Further explanation of "rank": the rank of a sampled number calculates the number of numbers in the stream less than or equal to the sampled number. For instance: In the input given as above, if the numbers a[0]=2, a[1]=4, and a[2]=5 are sampled, then rank[0]=2 because there are two numbers (1 and 2) in the stream less than or equal to a[0].
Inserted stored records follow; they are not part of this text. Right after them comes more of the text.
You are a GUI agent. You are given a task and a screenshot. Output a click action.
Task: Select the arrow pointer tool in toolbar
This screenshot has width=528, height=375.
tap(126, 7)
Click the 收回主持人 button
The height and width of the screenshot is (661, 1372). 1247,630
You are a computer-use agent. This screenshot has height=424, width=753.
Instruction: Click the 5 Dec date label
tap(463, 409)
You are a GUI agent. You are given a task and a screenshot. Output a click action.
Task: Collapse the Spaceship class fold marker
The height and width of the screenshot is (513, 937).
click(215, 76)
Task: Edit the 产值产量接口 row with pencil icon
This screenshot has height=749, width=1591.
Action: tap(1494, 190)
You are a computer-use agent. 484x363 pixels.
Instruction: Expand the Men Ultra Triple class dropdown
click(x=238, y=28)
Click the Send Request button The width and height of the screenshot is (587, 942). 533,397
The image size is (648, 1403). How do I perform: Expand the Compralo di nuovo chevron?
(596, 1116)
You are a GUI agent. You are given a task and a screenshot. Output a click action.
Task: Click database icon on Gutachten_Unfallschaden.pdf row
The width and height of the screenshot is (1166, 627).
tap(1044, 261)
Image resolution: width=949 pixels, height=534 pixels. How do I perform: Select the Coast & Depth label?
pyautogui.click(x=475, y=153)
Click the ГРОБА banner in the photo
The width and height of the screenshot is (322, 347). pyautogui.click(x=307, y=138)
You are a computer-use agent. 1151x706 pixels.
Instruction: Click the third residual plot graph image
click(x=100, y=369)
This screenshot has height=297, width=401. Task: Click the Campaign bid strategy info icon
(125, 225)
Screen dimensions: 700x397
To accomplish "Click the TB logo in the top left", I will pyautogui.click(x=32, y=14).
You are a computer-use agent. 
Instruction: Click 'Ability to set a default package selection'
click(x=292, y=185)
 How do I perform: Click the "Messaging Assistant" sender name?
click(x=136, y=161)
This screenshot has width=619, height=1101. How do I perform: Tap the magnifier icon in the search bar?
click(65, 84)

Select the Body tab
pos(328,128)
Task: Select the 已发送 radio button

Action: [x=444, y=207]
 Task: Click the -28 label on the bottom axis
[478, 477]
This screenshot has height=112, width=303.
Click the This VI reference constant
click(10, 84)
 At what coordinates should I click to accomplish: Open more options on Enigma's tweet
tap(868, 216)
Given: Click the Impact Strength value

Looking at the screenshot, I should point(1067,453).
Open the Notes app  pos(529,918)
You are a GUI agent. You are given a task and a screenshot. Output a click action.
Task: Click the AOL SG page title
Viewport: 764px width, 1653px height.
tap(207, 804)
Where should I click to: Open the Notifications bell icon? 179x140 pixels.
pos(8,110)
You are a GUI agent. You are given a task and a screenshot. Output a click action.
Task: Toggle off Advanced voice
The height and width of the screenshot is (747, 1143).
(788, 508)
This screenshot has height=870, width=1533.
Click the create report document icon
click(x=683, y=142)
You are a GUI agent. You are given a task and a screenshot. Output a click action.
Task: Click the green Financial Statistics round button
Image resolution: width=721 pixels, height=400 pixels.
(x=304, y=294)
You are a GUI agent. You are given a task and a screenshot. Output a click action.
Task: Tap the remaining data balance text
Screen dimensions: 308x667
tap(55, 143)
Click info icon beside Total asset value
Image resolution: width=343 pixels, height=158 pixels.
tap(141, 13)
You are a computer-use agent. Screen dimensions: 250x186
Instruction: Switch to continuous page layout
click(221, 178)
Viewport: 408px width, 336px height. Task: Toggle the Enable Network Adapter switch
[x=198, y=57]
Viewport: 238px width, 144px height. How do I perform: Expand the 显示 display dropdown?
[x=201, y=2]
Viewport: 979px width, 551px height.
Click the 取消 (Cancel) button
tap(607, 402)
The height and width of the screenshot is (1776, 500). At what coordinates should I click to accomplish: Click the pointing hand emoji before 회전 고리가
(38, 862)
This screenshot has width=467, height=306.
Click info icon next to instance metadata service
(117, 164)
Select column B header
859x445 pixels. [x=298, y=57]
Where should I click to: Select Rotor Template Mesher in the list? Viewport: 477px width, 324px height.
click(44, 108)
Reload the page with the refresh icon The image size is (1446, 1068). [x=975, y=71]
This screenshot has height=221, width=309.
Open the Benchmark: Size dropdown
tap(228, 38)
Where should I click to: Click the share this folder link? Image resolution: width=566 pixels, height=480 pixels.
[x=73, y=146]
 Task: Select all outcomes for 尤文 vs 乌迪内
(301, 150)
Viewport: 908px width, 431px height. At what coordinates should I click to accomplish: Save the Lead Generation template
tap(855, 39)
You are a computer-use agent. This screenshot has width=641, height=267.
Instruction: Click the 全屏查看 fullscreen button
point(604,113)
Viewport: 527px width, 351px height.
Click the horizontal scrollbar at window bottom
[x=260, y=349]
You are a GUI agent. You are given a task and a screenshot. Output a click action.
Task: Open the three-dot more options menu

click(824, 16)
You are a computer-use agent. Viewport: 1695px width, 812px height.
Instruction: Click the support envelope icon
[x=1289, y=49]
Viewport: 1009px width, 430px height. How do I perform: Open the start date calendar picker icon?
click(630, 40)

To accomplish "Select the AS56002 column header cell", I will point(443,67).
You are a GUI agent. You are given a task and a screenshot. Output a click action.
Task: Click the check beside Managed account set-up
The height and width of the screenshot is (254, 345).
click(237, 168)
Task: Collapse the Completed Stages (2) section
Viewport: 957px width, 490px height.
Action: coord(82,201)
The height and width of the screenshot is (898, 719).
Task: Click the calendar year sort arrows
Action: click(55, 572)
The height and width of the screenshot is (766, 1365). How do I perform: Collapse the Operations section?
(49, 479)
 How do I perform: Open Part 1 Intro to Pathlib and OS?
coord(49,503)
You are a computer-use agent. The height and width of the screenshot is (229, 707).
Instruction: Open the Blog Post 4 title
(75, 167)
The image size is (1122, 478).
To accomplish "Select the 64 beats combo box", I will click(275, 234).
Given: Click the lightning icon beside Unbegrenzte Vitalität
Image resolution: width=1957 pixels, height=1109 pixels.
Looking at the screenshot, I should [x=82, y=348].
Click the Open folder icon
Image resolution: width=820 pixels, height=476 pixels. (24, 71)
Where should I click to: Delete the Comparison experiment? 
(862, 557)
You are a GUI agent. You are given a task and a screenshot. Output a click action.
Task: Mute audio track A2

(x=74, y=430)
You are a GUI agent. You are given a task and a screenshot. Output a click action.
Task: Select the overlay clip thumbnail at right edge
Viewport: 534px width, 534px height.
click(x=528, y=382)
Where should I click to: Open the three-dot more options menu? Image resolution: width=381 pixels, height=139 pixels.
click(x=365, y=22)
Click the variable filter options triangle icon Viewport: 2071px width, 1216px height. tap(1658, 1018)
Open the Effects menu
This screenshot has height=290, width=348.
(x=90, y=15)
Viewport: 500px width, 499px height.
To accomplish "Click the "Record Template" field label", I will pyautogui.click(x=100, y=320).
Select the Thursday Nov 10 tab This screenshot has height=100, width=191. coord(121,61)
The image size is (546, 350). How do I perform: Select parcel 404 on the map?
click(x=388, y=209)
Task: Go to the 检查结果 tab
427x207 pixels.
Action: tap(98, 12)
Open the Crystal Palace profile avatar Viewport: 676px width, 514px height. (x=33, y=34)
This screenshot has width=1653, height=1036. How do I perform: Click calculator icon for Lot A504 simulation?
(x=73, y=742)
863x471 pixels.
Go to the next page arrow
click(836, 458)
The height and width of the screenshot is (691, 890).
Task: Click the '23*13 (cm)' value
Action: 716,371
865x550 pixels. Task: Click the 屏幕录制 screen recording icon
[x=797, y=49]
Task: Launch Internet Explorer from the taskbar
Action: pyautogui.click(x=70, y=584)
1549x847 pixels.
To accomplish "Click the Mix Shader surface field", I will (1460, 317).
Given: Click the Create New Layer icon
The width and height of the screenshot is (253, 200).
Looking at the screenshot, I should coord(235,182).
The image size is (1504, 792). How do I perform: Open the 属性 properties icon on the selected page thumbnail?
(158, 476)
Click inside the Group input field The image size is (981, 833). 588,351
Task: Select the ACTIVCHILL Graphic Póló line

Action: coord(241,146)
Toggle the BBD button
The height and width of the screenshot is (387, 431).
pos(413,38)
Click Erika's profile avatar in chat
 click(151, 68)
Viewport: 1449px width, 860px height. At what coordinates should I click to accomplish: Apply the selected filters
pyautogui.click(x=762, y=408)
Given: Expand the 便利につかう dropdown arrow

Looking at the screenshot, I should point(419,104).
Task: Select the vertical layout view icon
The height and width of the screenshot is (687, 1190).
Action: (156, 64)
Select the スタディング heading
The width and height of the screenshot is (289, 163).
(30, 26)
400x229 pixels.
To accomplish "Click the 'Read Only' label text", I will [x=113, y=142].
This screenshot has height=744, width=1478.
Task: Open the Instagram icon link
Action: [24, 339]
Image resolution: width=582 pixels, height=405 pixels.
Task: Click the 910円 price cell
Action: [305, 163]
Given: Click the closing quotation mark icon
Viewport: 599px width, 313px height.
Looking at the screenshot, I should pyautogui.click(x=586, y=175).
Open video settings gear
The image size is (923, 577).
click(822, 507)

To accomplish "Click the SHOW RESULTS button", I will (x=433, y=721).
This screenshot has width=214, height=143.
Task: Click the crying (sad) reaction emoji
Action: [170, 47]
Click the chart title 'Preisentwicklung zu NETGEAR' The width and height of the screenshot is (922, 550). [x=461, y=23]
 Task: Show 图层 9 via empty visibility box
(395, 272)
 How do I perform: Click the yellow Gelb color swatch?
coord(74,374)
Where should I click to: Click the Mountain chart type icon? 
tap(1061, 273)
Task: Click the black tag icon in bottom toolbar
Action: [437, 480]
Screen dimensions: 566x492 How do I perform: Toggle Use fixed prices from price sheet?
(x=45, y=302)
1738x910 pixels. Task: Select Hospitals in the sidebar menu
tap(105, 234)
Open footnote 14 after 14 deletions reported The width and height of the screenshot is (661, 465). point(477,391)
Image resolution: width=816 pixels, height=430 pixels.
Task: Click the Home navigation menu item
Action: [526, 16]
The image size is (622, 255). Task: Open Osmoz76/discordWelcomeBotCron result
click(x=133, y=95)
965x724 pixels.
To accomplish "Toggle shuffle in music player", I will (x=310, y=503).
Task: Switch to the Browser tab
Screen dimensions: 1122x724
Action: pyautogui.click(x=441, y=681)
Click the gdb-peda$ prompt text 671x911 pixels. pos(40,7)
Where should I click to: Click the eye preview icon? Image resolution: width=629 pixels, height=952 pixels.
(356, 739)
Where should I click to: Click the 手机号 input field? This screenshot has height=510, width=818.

Thanks for all of your help. Especially @alexeykuzmin0 's suggestion can indeed speed up the 2nd pass to O(n*logn) time. But there is a remaining issue: In the 1st pass, I sample the numbers with the probability 1/sqrt(n). When there is no number sampled (the worst case), the vector a is empty, causing that the following passes cannot be executed (i.e., a segmentation fault (core dumped) occurs). @Aconcagua, what do do mean "select all remaining elements, if there aren't more than required any more"? Thanks.
You right, your second part works in O(n√n)
time:
for( int i = 0; i < n; i++ ) // <= n iterations
...
for( int j = 0; j < (int)rank.size(); j++ ) // <= √n iterations
To fix this, we need to get rid of the inner loop. For example, instead of directly calculating amount of elements of initial array that are less than a threshold, we could first calculate amount of elements of the array falling into each interval:
// Same as in your code
for (int i = 0; i < n; ++i) {
int s = atoi(next_token().c_str());
// Find index of interval in O(log n) time
int idx = std::upper_bound(a.begin(), a.end(), s) - a.begin();
// Increase the rank of only that interval
++rank[idx];
}
And then calculate ranks of your threshold elements:
std::partial_sum(rank.begin(), rank.end(), rank.begin());
The resulting complexity is O(n log n) + O(n) = O(n log n)
.
Here I used two STL algorithms:
std::upper_bound
which finds a first element in a sorted array which is strictly greater than given number in logarithmic time, using binary search method.std::partial_sum
which calculates partial sums of an array given in a linear time.